As you can observe, there seems to be some separation in regards to the different features and our three species of irises [note: this set is not very representative of a real world data set and results should be taken with a grain of salt].

Training and Validation sets: great care needs to be taken to ensure clear separation between training and validation sets. I tend to save the cases for which I am actually interested in performing predictions as a second validation set (Validation 2). Then I split the remaining data evenly into Training and Validation 1.

Let us split our data set then, shall we?

# Set random seed to make results reproducible:
set.seed(17)
# Calculate the size of each of the data sets:
data_set_size <- floor(nrow(iris)/2)
# Generate a random sample of "data_set_size" indexes
indexes <- sample(1:nrow(iris), size = data_set_size)

# Assign the data to the correct sets
training <- iris[indexes,]
validation1 <- iris[-indexes,]

Before we can move on, here are some things to consider:

1- The size of your data set usually imposes a hard limit on how many features you can consider. This occurs due to the curse of dimensionality, i.e. your data becomes sparser and sparser as you increase the number of features considered, which usually leads to overfitting. While there is no rule of thumb relating to how many features vs. the number of observations you should use, I try to keep e^Nf < No (Nf = number of features, No = number of observations) to minimise overfitting [this is not always possible and it does not ensure that we won’t overfit]. In this case, our training set has 75 observations, which suggests that using four features (e^4 ~ 54.6) is not entirely absurd. Obviously, this depends on your data, so we will cover some further overfitting checks later on.

## Records shown
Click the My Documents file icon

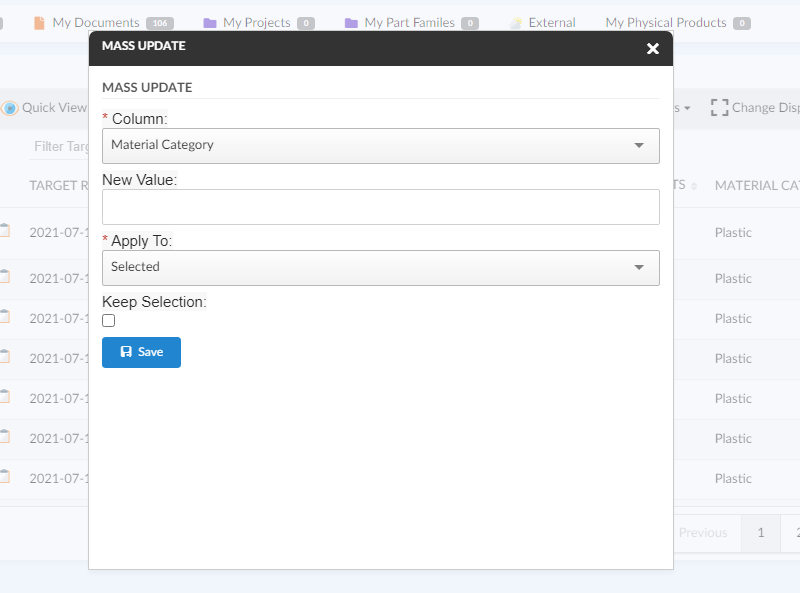39,23
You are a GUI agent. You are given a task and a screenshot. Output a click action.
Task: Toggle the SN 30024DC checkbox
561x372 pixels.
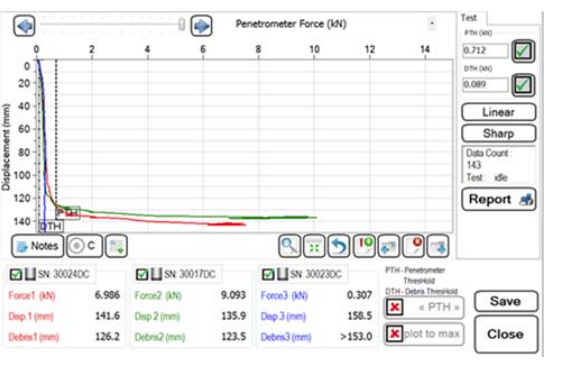pyautogui.click(x=15, y=275)
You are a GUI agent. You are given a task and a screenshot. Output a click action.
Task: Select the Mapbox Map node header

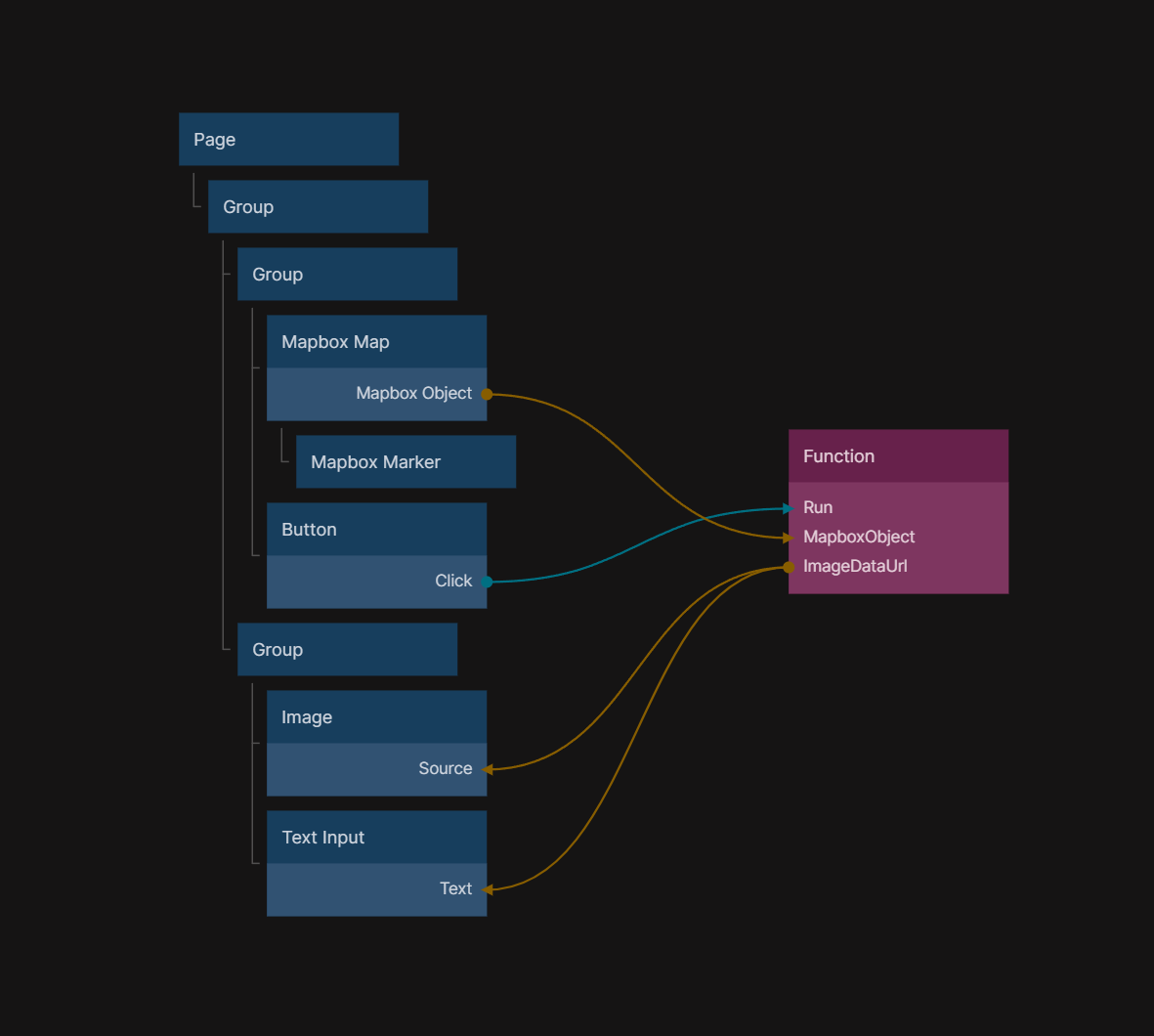[x=376, y=342]
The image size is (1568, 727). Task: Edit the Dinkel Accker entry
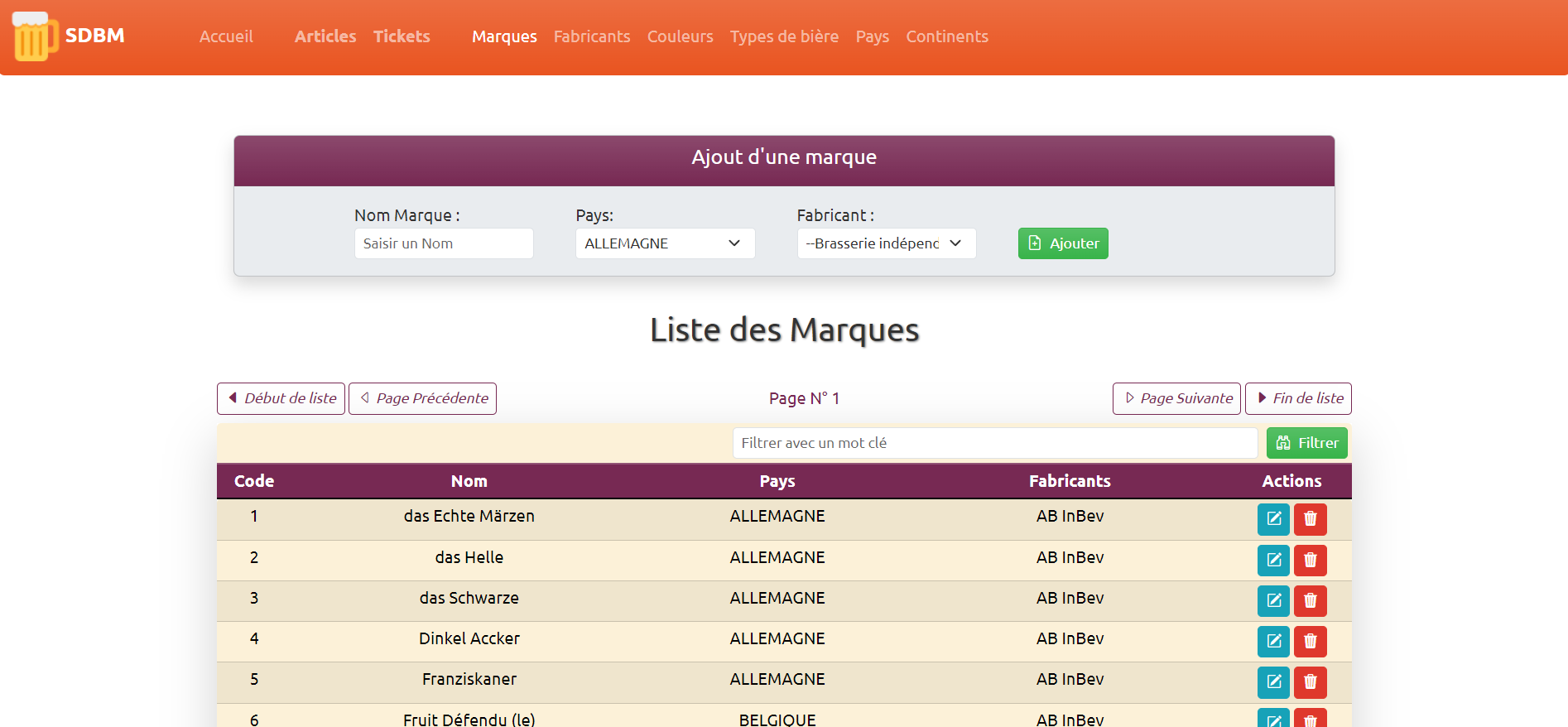click(x=1273, y=642)
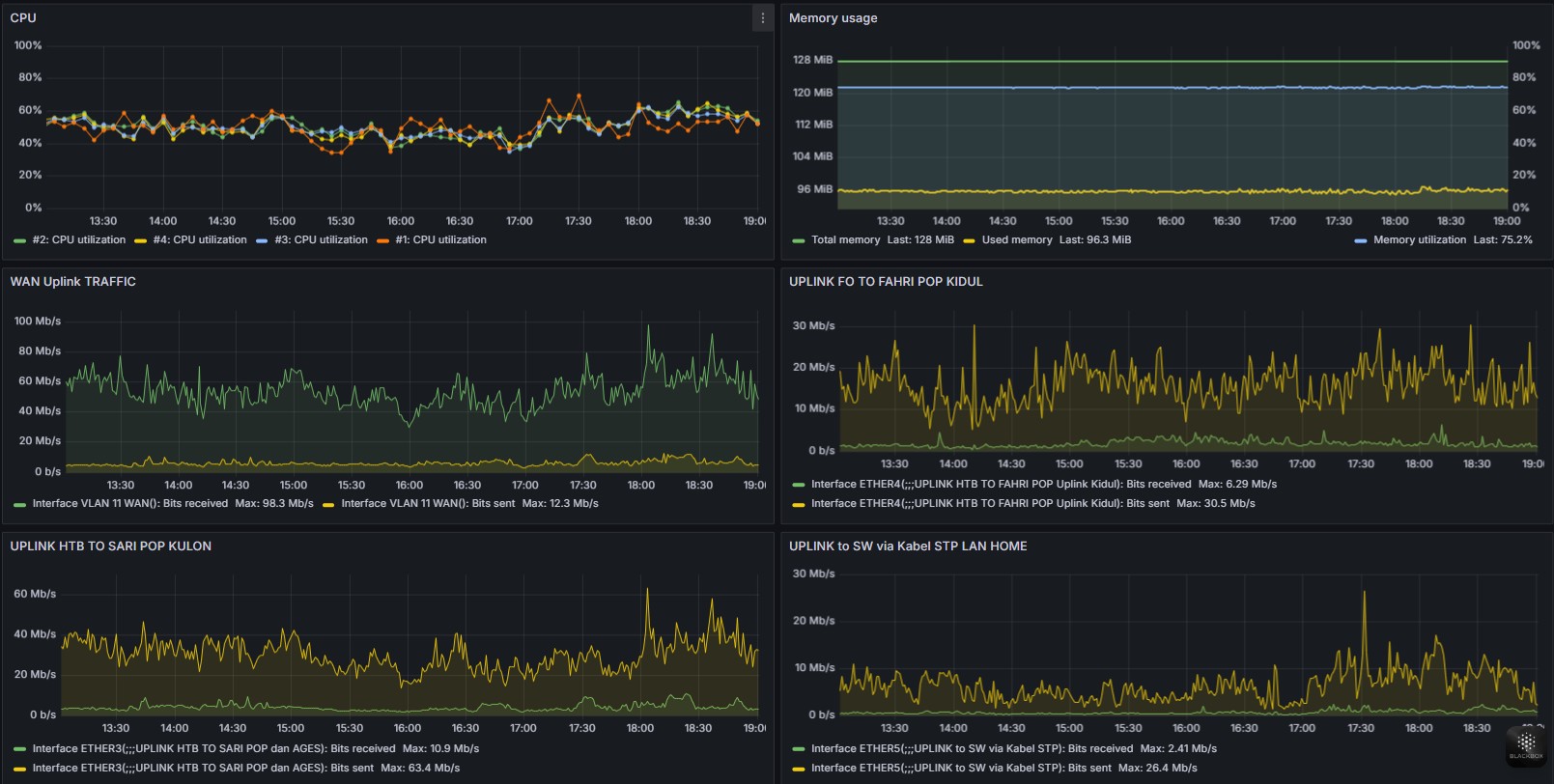Select ETHER3 Bits received legend label

213,749
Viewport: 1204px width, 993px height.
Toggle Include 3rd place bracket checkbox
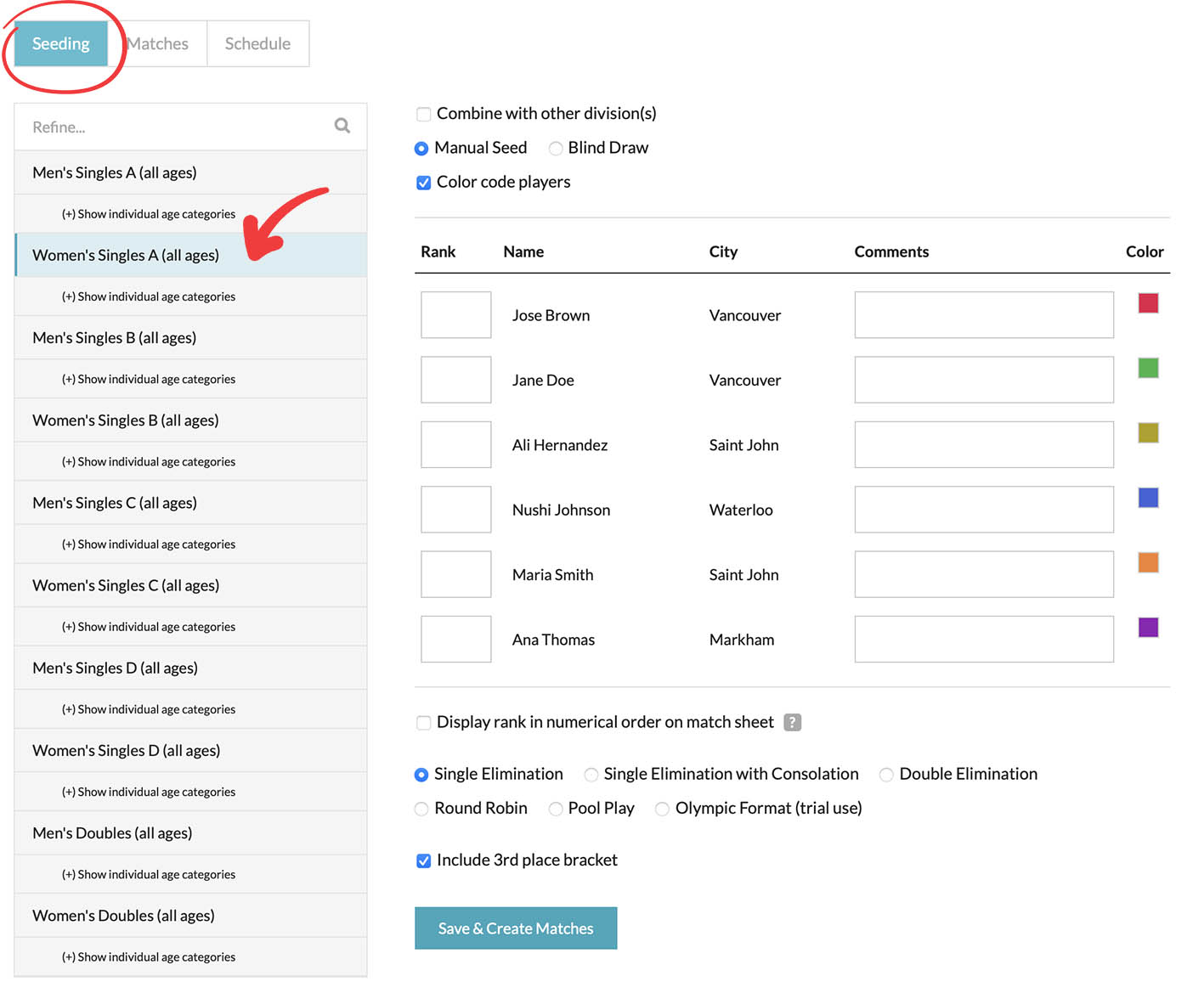pos(423,860)
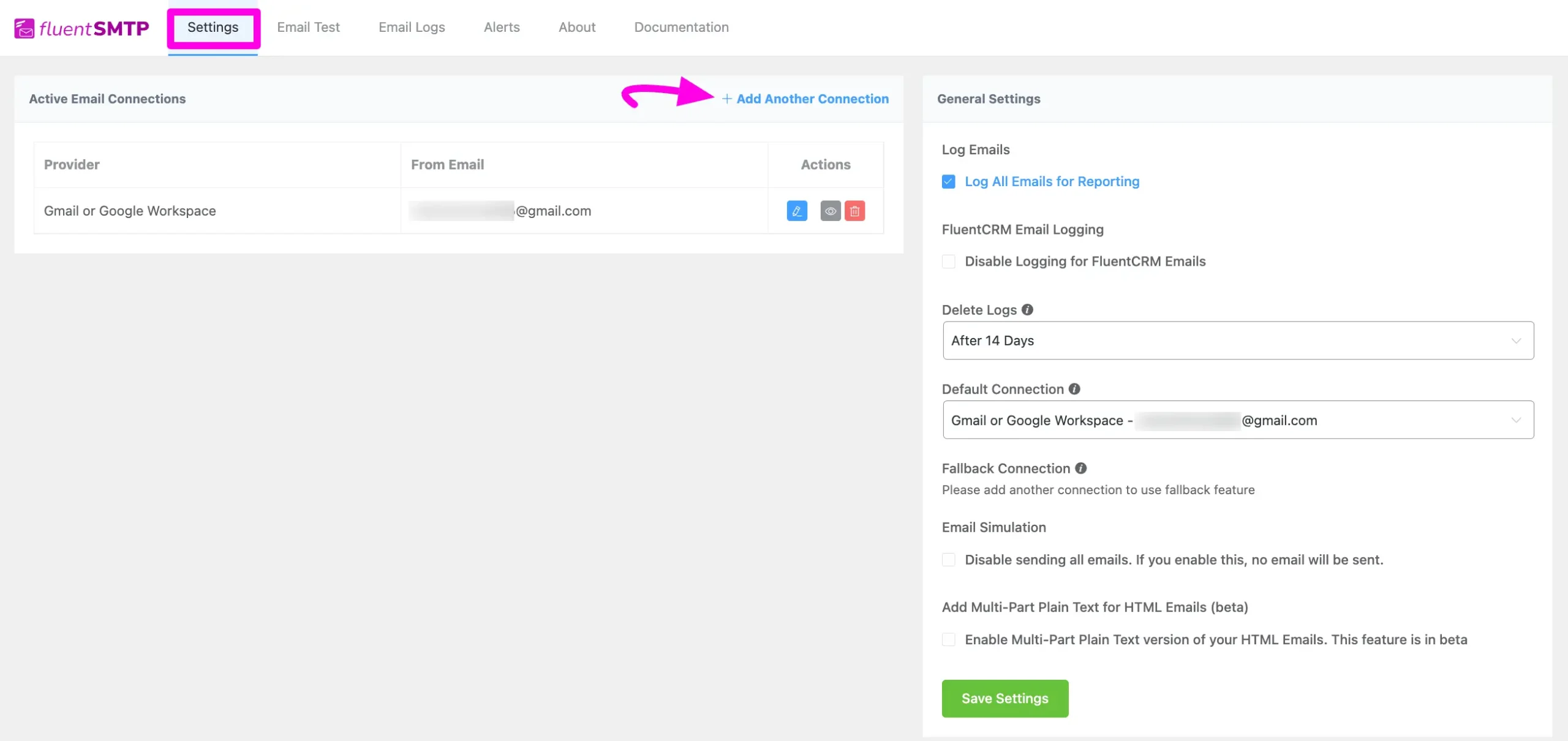Viewport: 1568px width, 741px height.
Task: Toggle Log All Emails for Reporting checkbox
Action: click(949, 181)
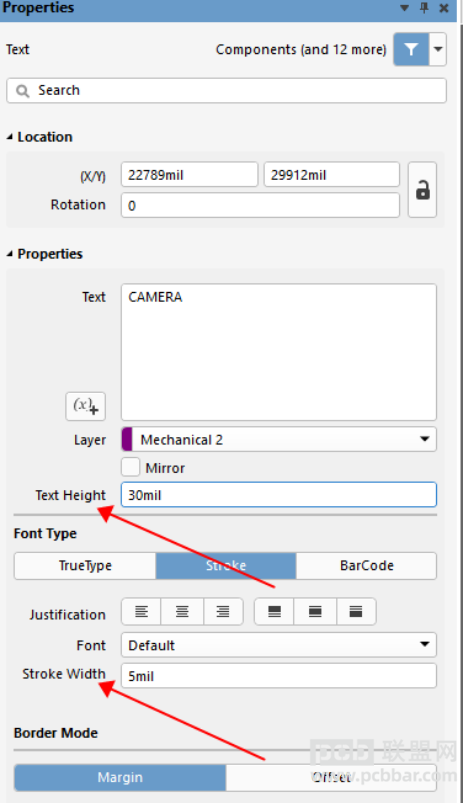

## Objective 1
List every R function that is called in the code of the text on splitting the iris data set.
## Objective 2
Condense the paragraph of the text on splitting the iris data set that begins "Training and Validation sets:" into a short bulleted list that keeps its main facts.
## Objective 3
According to the text on splitting the iris data set, how many observations does the training set contain?
The records bear no relation to the text on splitting the iris data set.

## Final result 1
set.seed, floor, nrow, sample

## Final result 2
- Training and validation sets must be kept clearly separate.
- The cases for which predictions are actually wanted are saved as a second validation set (Validation 2).
- The remaining data is split evenly into Training and Validation 1.

## Final result 3
75 observations.